**What you have to do:**
Gather every line in the data below that contains the word "should", and copy each such line unchanged.

**Extracted records:**
•••

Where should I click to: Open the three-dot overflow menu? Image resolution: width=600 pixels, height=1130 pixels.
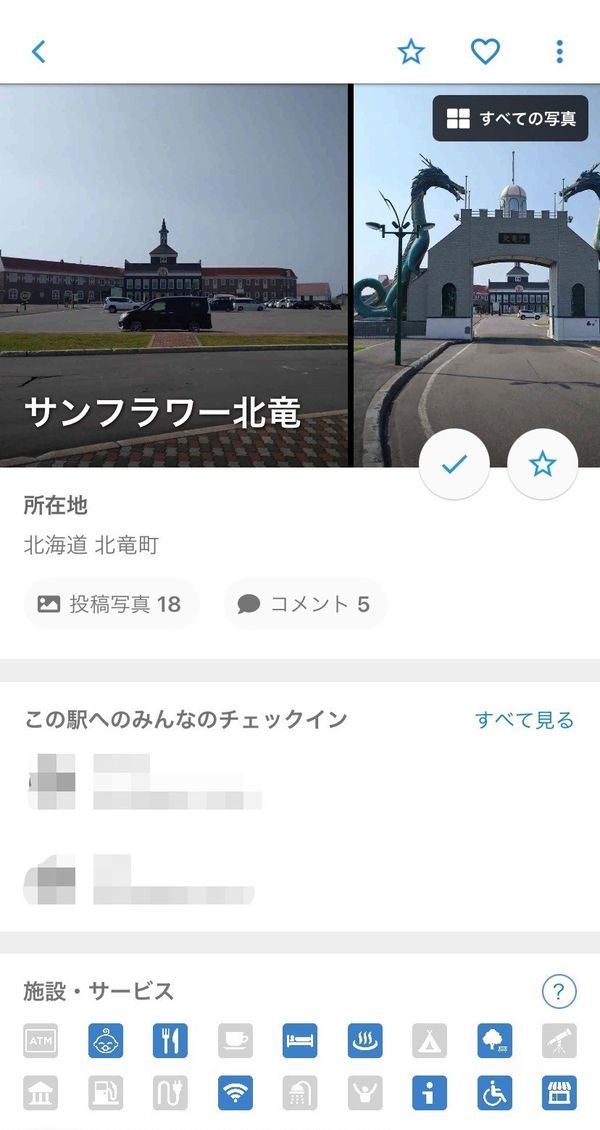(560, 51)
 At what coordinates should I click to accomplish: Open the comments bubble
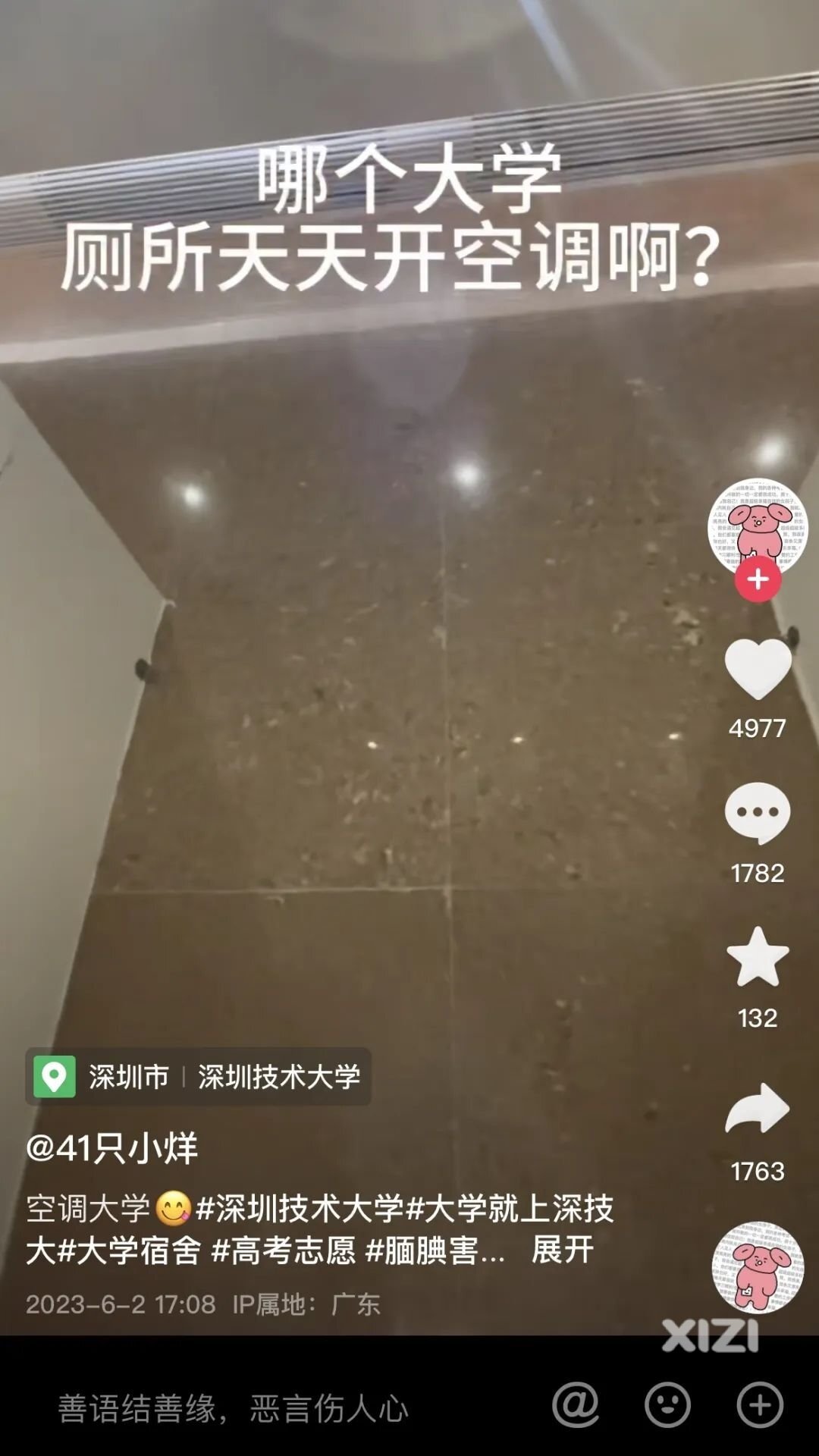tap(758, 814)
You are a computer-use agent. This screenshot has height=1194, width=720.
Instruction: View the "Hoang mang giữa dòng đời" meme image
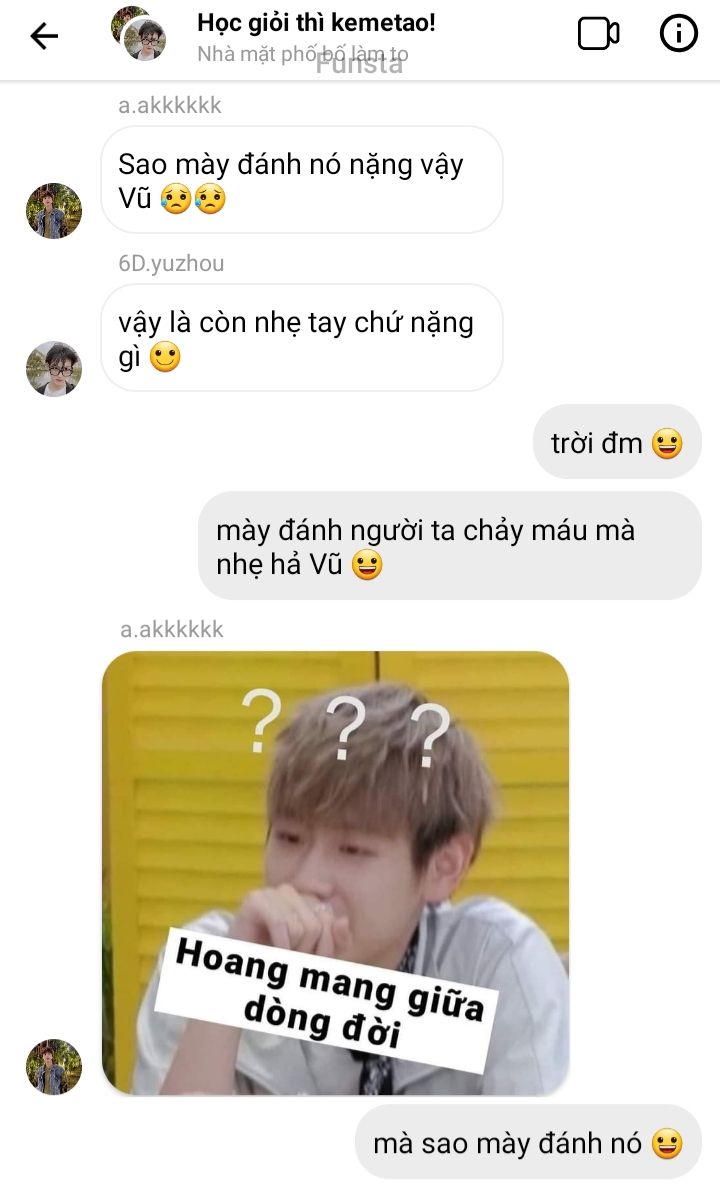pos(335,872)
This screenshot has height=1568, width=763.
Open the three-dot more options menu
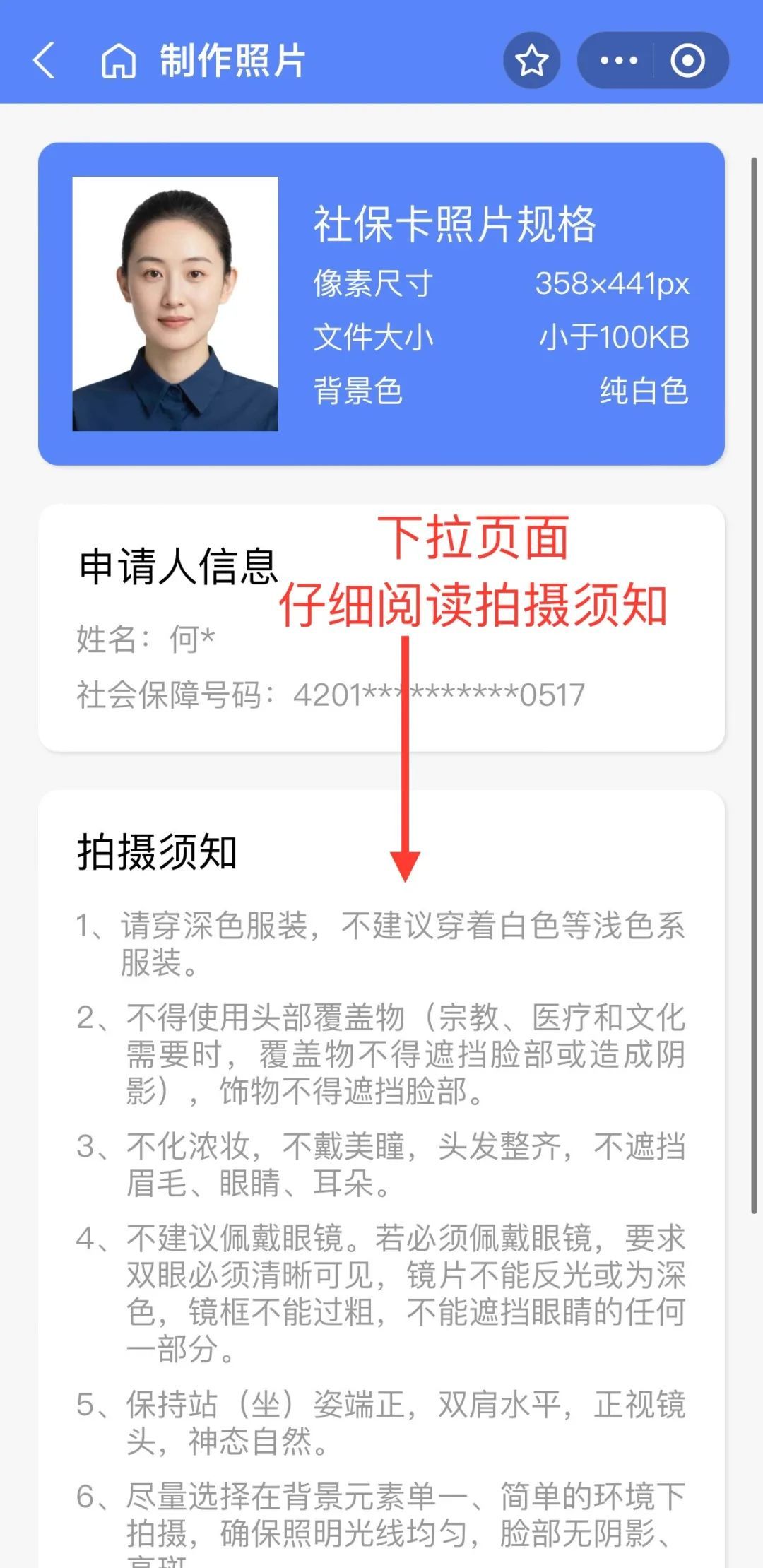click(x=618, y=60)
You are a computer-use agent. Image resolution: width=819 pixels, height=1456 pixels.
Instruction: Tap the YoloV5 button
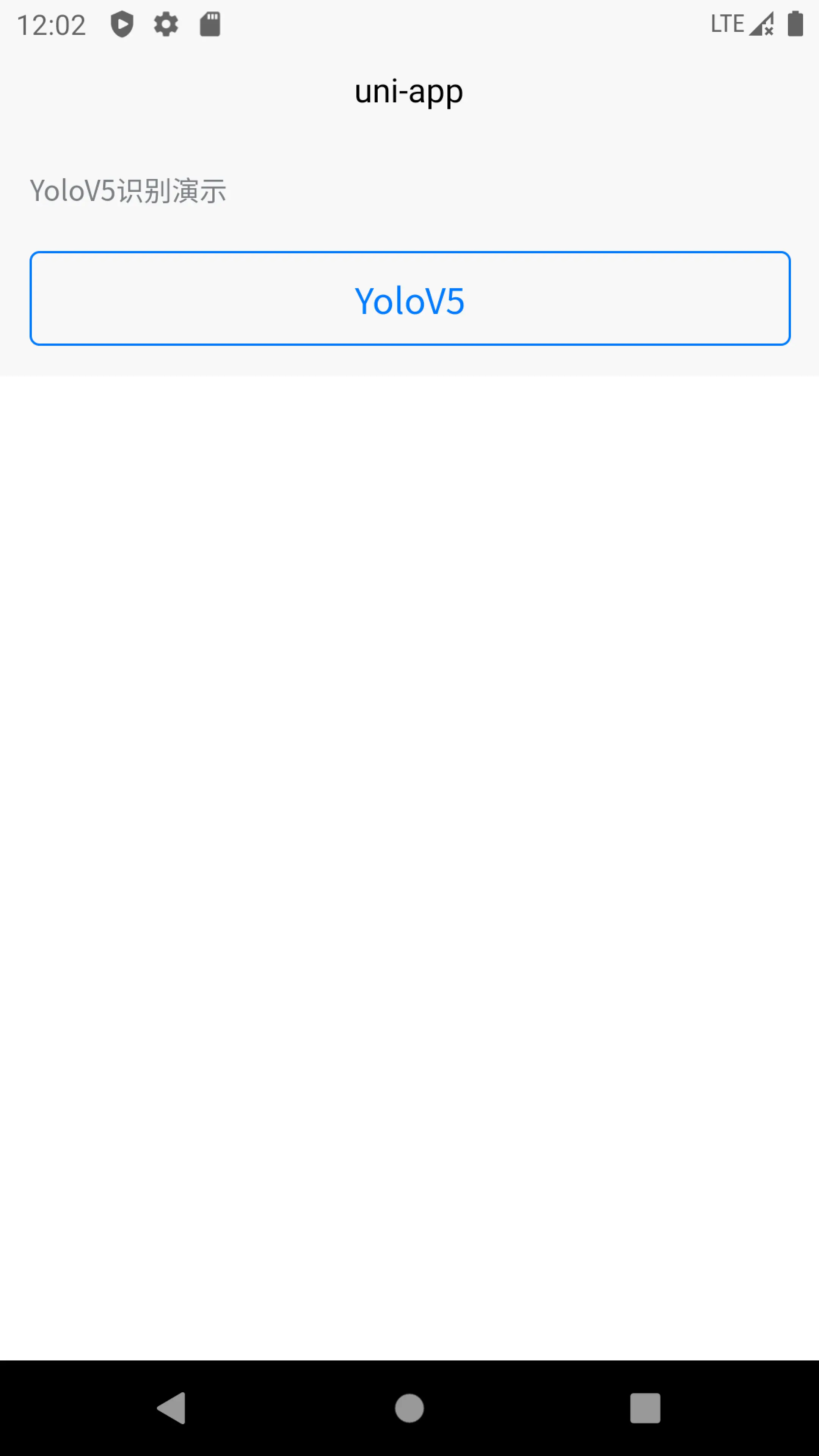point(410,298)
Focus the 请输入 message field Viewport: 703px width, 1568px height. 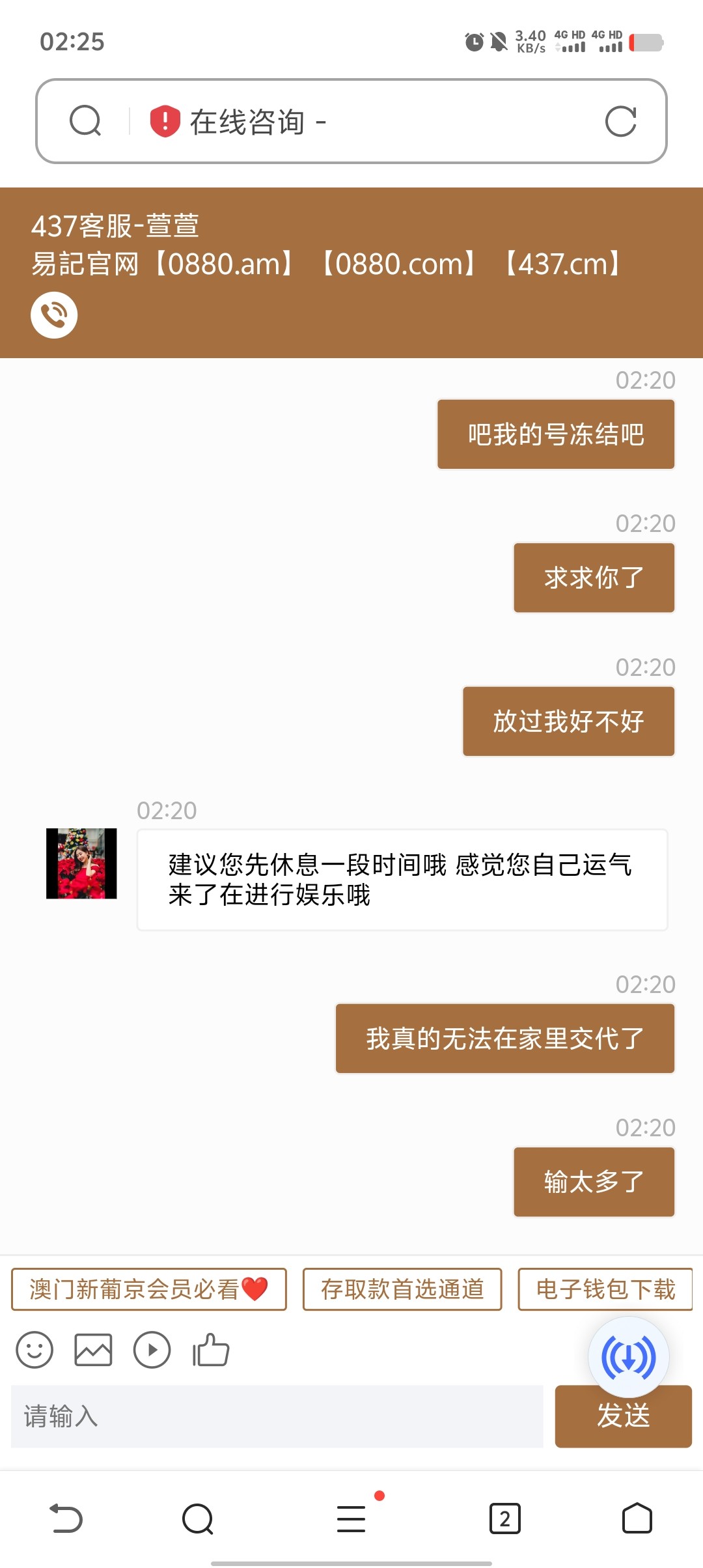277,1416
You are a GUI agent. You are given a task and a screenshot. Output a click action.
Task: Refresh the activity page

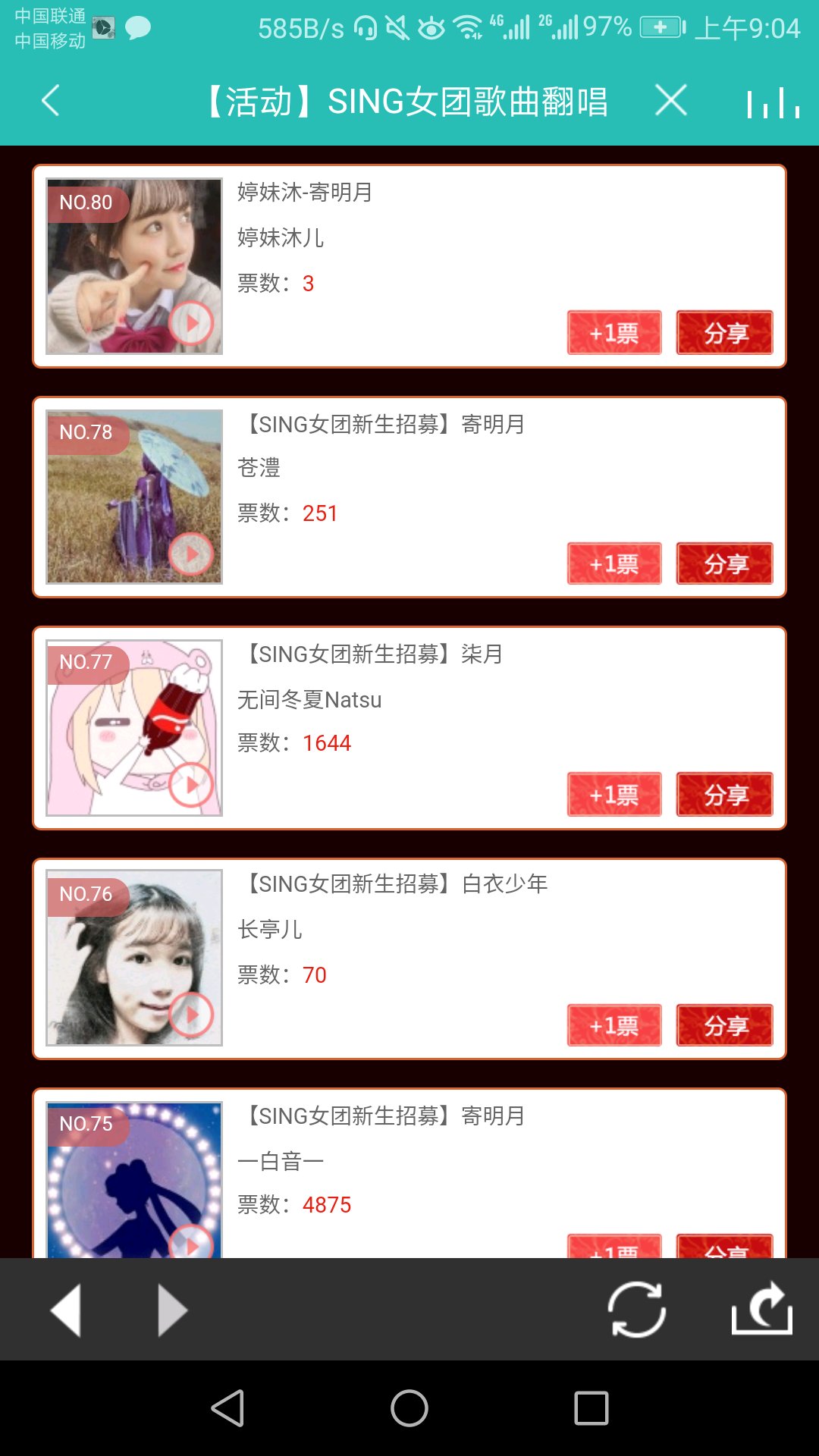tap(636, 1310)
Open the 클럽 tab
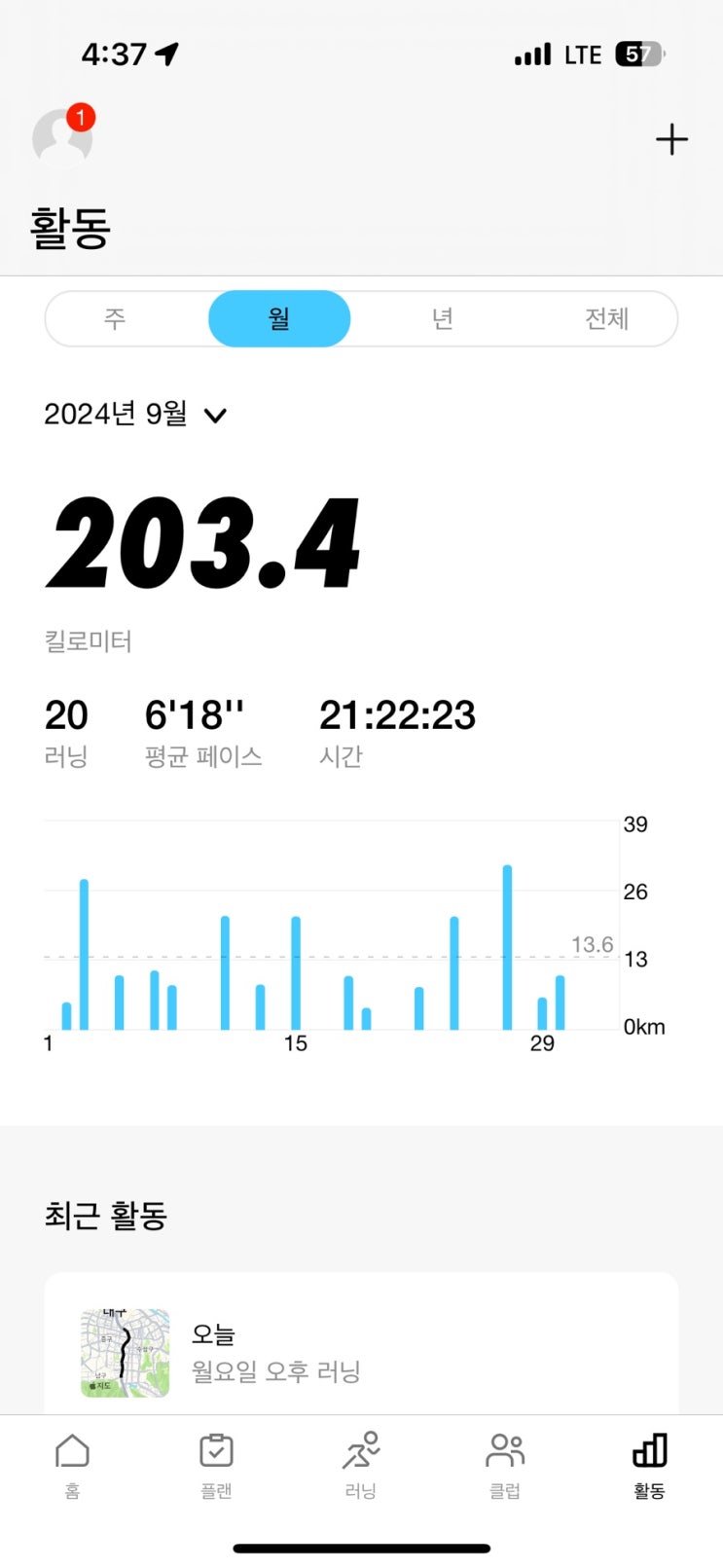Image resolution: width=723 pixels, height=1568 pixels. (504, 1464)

•••

**Response to the exercise:**
Where should I click to: Open the three-dot overflow menu? Image resolution: width=600 pixels, height=1130 pixels.
 At what coordinates should I click to accomplish: Open the comments bubble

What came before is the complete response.